Six Amplifier Schematics

Amplifiers tend to use the following six configurations.

These schematics do not show coupling capacitors or the resistors used for biasing. They are simplified schematics to show where the inputs and outputs are. Each configuration features high or low impedance and voltage or current gain.

Three configurations are popular.

Above are the common emitter and emitter follower.

Above is the differential amplifier. It has amazing properties for precision and bandwidth.

Three configurations are special purpose.

Above are the common base and cascode.

Above is the Darlington circuit for super current gain, but mainly for supplies and audio.

To flesh out the basic schematics above, we have to get into the complex topic of biasing the amplifier.

The drawing below develops this.
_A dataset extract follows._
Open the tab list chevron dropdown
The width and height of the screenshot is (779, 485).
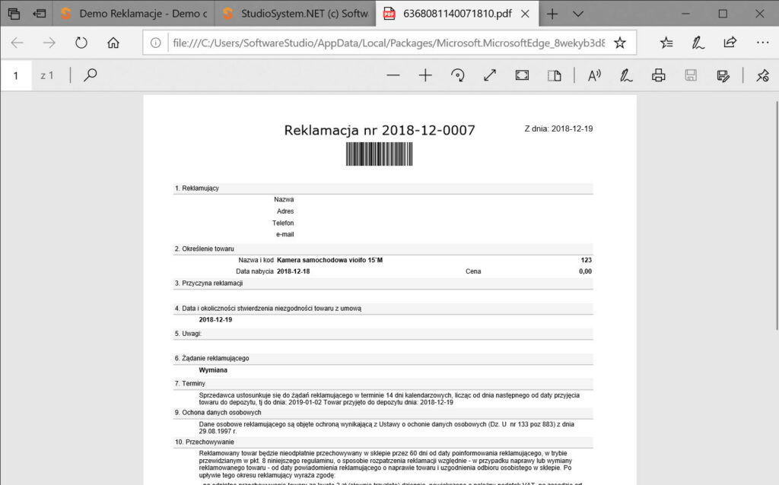[578, 14]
But first, some notes about biasing.

• The name, bias, dates from the 1920s when it was used for vacuum tubes. Amplifier bias has nothing to do with opinions or attitudes.
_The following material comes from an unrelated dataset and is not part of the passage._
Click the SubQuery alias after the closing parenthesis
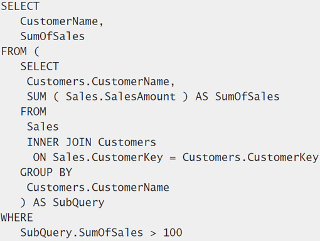 78,203
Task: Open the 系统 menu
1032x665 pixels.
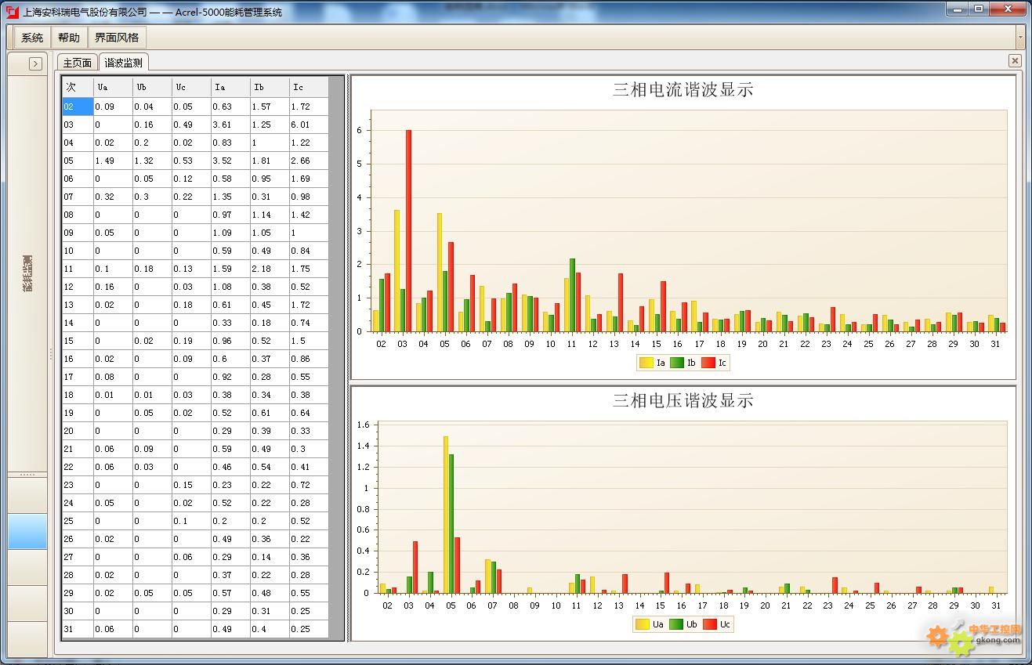Action: [32, 38]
• Bias is hard to talk about because it can only be seen on a meter or oscilloscope. Bias current is extra hard to talk about because we can scarcely measure currents.

• Bias is a DC thing that affects AC waveforms, and this bridge between DC to AC makes it more complex to think about.

• The best way to start learning about bias is to take a working audio amplifier (one or two transistors) with speaker output and adjust the bias so it distorts the output. This is the approach in the following drawing.

• Understanding bias comes a little at a time. Full understanding comes from seeing bias for other types of amplifiers (other than common emitter) and when you can bias your own circuits.

• Bias is accomplished by adding "bias parts," resistors and capacitors.

• Bias is only needed with "linear" amplifiers. It is not needed for logic circuits.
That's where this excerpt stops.